SAPs fails on erroneous headers
If an entry has an incompatable header, SAP will completely abort rather than skip the sequence. While the tax2sap.py script attempts to ensure valid headers, it is possible that I have not come across every possible failure case. For my own use, I modified SAP to skip bad sequences since it can take over an hour of indexing before it finds the bad entry. The method was a rough hack, and perhaps such a feature could be implemented more smoothly in the actual SAP code.
Very large database files fail
In the SAP code, a temporary file is created. Afterwords, the reference database is indexed. If this database is large (in my case, over 200,000,000 sequences), then the temporary file was gone and the SAP crashed. I suppose it was cleaned up by the system since it was not being accessed for some time. This was observed on Ubuntu and Red Hat systems. My fix was to simply change the temporary file to a normal file by modifying the SAP code.

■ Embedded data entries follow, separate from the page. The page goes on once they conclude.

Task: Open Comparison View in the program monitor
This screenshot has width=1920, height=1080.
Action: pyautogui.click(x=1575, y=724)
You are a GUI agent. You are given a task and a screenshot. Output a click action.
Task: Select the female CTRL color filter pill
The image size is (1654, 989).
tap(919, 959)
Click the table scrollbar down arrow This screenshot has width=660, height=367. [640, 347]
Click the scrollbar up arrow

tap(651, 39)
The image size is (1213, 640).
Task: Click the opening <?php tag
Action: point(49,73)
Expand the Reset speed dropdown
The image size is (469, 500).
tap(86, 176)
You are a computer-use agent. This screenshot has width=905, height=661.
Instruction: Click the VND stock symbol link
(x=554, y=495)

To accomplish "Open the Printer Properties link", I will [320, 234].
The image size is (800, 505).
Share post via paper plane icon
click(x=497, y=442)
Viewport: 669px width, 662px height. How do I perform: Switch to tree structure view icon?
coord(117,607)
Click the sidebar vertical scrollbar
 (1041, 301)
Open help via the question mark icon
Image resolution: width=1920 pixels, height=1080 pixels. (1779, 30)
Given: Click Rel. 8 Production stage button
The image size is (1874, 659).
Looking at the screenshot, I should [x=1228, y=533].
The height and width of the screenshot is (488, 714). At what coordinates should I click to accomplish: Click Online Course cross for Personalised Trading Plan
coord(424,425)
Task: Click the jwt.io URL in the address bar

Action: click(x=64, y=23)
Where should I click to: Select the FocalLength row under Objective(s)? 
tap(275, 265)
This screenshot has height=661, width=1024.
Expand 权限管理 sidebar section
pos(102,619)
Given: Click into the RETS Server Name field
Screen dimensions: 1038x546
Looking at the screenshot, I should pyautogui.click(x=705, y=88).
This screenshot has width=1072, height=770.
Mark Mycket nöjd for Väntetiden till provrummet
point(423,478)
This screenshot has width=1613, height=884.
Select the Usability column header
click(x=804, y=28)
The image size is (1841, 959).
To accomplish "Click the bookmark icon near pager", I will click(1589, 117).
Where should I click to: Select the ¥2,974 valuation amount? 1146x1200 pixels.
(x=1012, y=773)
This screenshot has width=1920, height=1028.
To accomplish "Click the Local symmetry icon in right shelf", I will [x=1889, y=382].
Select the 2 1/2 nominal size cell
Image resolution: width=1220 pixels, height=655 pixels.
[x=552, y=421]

Multiple uses of the same database
When you use an offline reference database, SAP creates a directory where it copies and indexes the Fasta file. This is done even for subsequent uses of the same database, which is a major bottleneck. Further, multiple concurrent runs of SAP using that database risk writing to the same file causing havok. I have not actually verified this behavior, but I believe that it would happen. A simple fix would be to check if the folder already exists and skip indexing. Browsing the SAP code, it looks like that is actually supposed to happen, but it wasn't working for me. Ideally, a user would manually specify if the database should be re-built to handle any changes to the source reference Fasta. Even a checksum would be useful since the user would not have to keep track, but has the drawback of needing to compute the checksum each time.